“Moy Español è mucho male.”

As you are probably aware, the above sentence is not Spanish, nor any known Earth language. It’s more of a linguistic hazard light, a feeble bleat meant to communicate regretful incompetence. And it is effective. Once my interlocutor gets a load of this drivel, everything becomes clear. Understanding dawns on his/her face and we either resort to fluent English or mime.

 

mime
“Do you have a can opener?”

 

It occurs to me that a more dignified approach might to be say in English, “I’m sorry, I don’t speak Spanish.” The reason I don’t say that is that is seems like gross arrogance to come to a country where you don’t understand a word of the local language and then to suggest, in fluent and sophisticated English, that a stranger should speak yours. It seems friendlier somehow to gargle in such a way they know you’re an idiot but also that you mean well.

 

Ideally, we would all have the linguistic facility, reptilian eyes and devastating charisma of Viggo Mortensen. Alas, we don’t. However, a prudent traveler can take the sensible step of learning key phrases and vocabulary before even setting foot in a foreign clime. A seat-of-pants approach would be to carry a phone with a translation app or a bilingual dictionary. But if you really want to live dangerously, just do what I do—launch yourself on the public trusting in the essential kindness and profit-driven motives of local merchants and service providers, a small percentage of whom speak English.

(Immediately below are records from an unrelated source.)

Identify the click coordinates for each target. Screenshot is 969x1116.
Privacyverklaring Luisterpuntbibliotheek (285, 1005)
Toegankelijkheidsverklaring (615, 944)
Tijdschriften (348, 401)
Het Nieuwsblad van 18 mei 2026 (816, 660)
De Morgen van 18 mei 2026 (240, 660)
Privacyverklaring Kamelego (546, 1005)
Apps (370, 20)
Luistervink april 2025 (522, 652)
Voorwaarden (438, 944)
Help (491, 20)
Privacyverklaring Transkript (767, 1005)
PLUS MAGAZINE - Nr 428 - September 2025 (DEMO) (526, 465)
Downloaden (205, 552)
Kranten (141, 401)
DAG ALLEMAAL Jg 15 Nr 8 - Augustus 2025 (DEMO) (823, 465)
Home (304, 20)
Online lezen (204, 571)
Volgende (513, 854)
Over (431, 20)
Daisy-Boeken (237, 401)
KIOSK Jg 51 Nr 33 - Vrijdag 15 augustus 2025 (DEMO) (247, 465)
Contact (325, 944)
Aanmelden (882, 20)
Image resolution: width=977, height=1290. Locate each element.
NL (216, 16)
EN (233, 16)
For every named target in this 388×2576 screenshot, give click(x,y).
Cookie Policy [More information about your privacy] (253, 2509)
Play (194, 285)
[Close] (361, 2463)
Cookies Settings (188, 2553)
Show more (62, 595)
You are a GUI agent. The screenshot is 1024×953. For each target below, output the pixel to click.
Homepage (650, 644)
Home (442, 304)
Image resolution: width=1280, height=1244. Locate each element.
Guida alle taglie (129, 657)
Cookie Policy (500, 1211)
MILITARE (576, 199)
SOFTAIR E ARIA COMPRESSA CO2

A clever technique is writing down what you are going to say beforehand on a piece of paper. This was the tack I attempted this morning, before going to the hairdresser’s.

For the past week or so, shop owners have been addressing me curtly, narrowing their eyes, and having their security guards trail me, obviously suspecting me of pocketing their wares. I realized this was a sign that my appearance had finally gone from raffish to mangy and it was time to visit the salon.

So I went into the salon on Pueyrredón with my trusty piece of paper. There were two women behind the counter, both with very stylish, sharp haircuts. They gazed at me wonderingly with cat eyes. With a sinking feeling, I recited the spell:

Um, Me gustaría un corte de pelo en el mismo estilo por favor.”

They continued gazing at me, waiting.

“…y color?” I added lamely, hoping that would spark some response.

 

scowl

 

One of the women nodded brusquely and stalked to the back of the salon.

A minute later, a kindly man came along and poked his face near mine. It is a given, and I am generally reconciled to it, that there is no such thing as personal space in a hair salon. Strangers have to touch your head and you have to let them; it’s a fact of life, a mutual agreement such as the one between cleaner wrasse and tang. I thought he might be near-sighted and wanting to look at my hair, so I put my head down, accidentally head-butting him. Not to be deterred, in he came again.

“Salute!” he explained.

“Ah!” I replied. The kissing business.

 

thz92kpyd6
It’s got to be done. Those dead scales aren’t going to eat themselves!

 

In Italy, you greet your friends with a double kiss, first on the right, then the left. It takes some getting used to, but it’s a nice way to meet people you know. I didn’t know this hairdresser, but when in Argentina do as the Argentines do, so I went for his right cheek.

Bop! Another blow to his nose.

It turns out that in Argentina, people (even strangers) kiss, on one cheek only. As I’d gone to the right, he’d gone left and a collision had ensued.

After this piece of horrible slapstick, I was led to a chair and the procedure commenced. During the lull, I thumbed through the magazines, ¡Hola! , the Argentine edition of Hello!, which was bursting with stale news about luxury dream homes, European royals, local polo stars and Scarlett Johansson, who visited Buenos Aires with her boyfriend carrying a bottle of water just like a local. This much I gathered from the photos.

Then over to the sink, where a girl with surprisingly strong hands washed my hair as I gazed up at a poster of a woman with golden hair flying in some indoor gale. Then back to the chair, where the excess hair came off, courtesy of the kissy man.

The last few minutes of a haircut are always a bit of a trial, as I know I will be expected to actually look in the mirror and make some kind of pleased, effusive gesture. It’s unpleasant looking in mirrors—I already know more or less what I’m going to see and it is not something to make whoopee about. Nevertheless, the dread hour grew near and had to be faced.

“You like?” I heard, with a hint of hurt feelings that I wasn’t already hopping up and down in my seat.

Glance. Smile. Nod.

“Oh yes! Perfetto! Mucho great! Prekrasyny!” 

“Bien.”

Another kiss, this time without incident, pay, and leave. Misión cumplida.